Hanging Clubmoss, Creeping Cedar,  - Lycopodium digitatum - (Actually, a fern ally, not a fern per se) - This is a creeping plant with needles or leaves (I'm not sure which) that look like cedar. This grows very close to Honey's summer place on the Savage River. He tells me of a man his mother had seen for many years, a sort of mountain man, who knew "everything" about the woods. He would collect this pretty plant and make wreaths of it for Christmas.

Ostrich Fern - Matteuccia struthiopterus - This is a real beauty, and a Very Big Fern. Ostrich fern fiddleheads (early sprouts) are one of the two species that are palatable when sauteed.  I've seen this fern growing in many places in Garrett County, Maryland, one of the state's three Appalachian counties and the county next to mine.

One day, on my way to teaching English at the community college, I stopped on the roadside and tried to dig up one of these oversized ferns, but I couldn't dig deeply enough to actually uproot it! They like very moist areas, even growing in streams, and I got my feet wet that day to no avail!
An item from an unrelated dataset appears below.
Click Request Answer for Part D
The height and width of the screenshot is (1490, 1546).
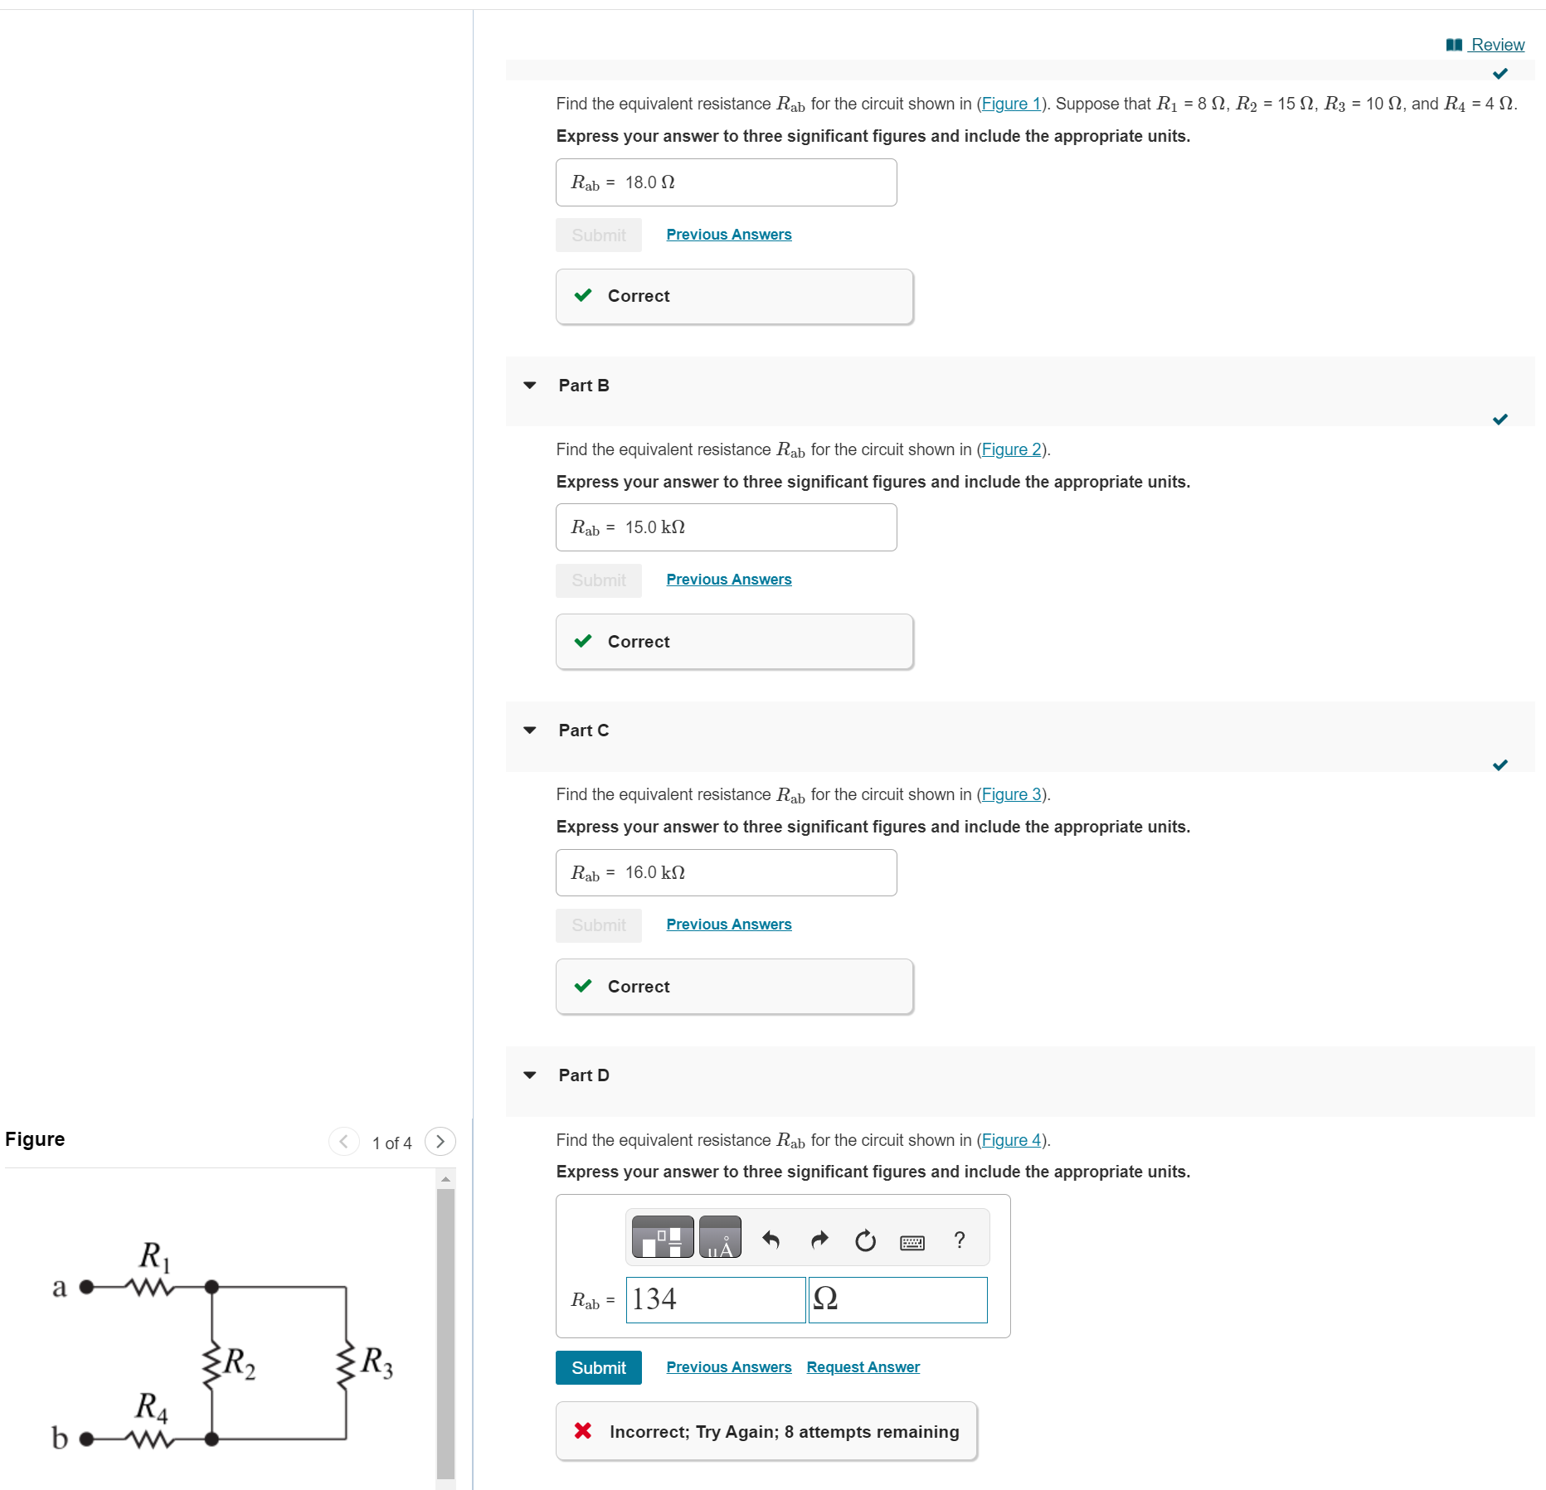(862, 1366)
Honey's sister has a huge swath of very large ferns in her yard, and she bequeathed us some when she and her husband thinned them out. I don't think they're ostrich ferns, however, because they don't have that huge, meaty root. A few of these to-be-identified large ferns ended up over at the cottage, and I can't wait to see them take off. If they're happy there, I should have a nice swath of them as well, since I planted them in a moist, shady place similar to their home in Honey's sister's yard.

The woods behind my home are filled with ferns, and I've been transplanting a number of them into the yard proper. Every moment I spend in those magical, fairy-filled woods makes me stronger inside and out.